The cybersecurity firm also cautioned malware related to cryptocurrency mining will become more advanced in 2019 with hackers using it to choose which digital currency to mine on the victim’s computer based on the processing hardware of the PC and the value of the currency at that moment in time.  Mobile malware is also expected to become a topic of these underground hacker networks, with most of the focus on Android devices. And it could deliver a big payoff for the bad guys. McAfee said that the value of exploiting the mobile platform is underestimated. “Phones offer a lot to cybercriminals given the amount of access they have to sensitive information such as bank accounts,” said the company.

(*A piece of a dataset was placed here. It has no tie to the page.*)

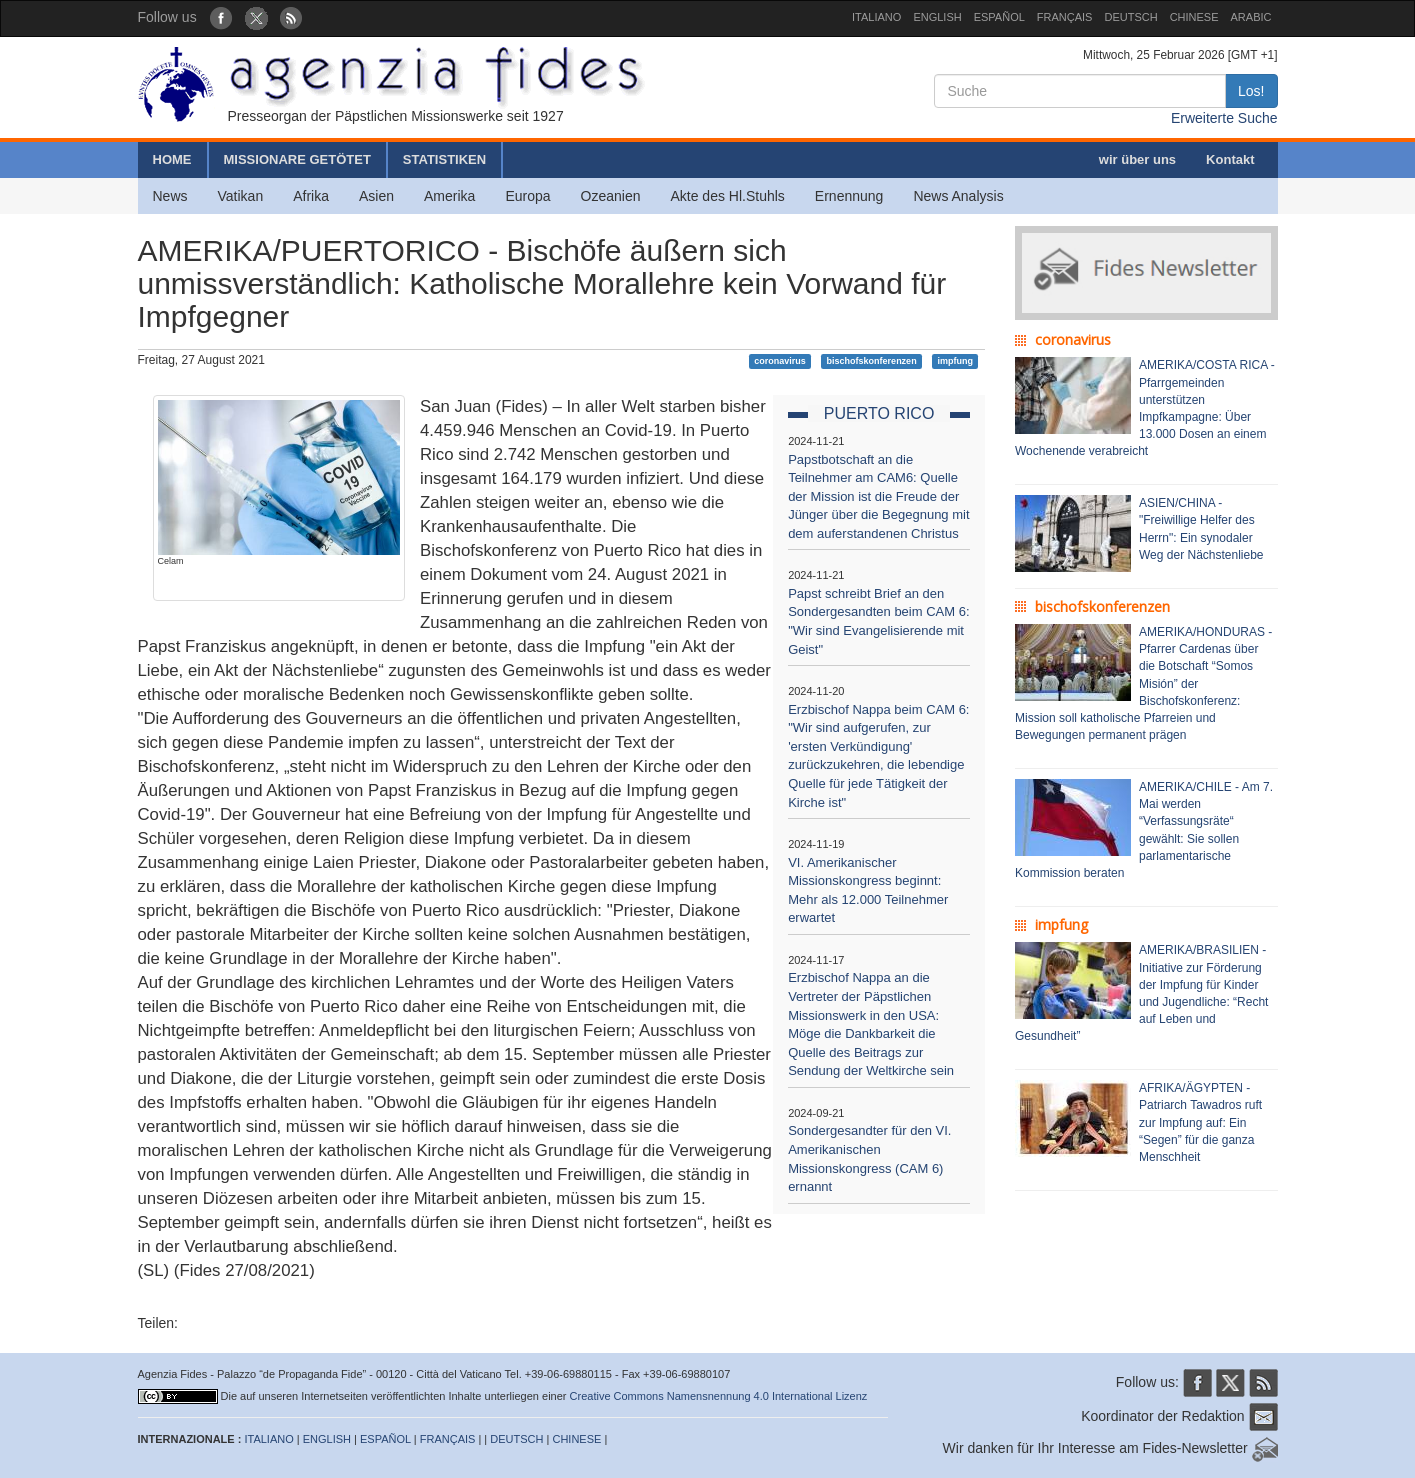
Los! (1251, 91)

The misinformation campaigns of the 2016 election and 2018 midterms haven’t been lost on hackers either. With social media now a regular part of our lives for more than a decade the cybercriminals are going to use it more for financial gain in the New Year. Same with Internet of Things devices in the home. “One thing is certain: Our dependency on technology has become ubiquitous. Consider the breaches of identity platforms, with reports of 50 million users being affected,” wrote Raj Samani, Chief Scientist and McAfee Fellow in the threat assessment report. “It is no longer the case that a breach is limited to that platform. Everything is connected, and you are only as strong as your weakest link. In the future, we face the question of which of our weakest links will be compromised.”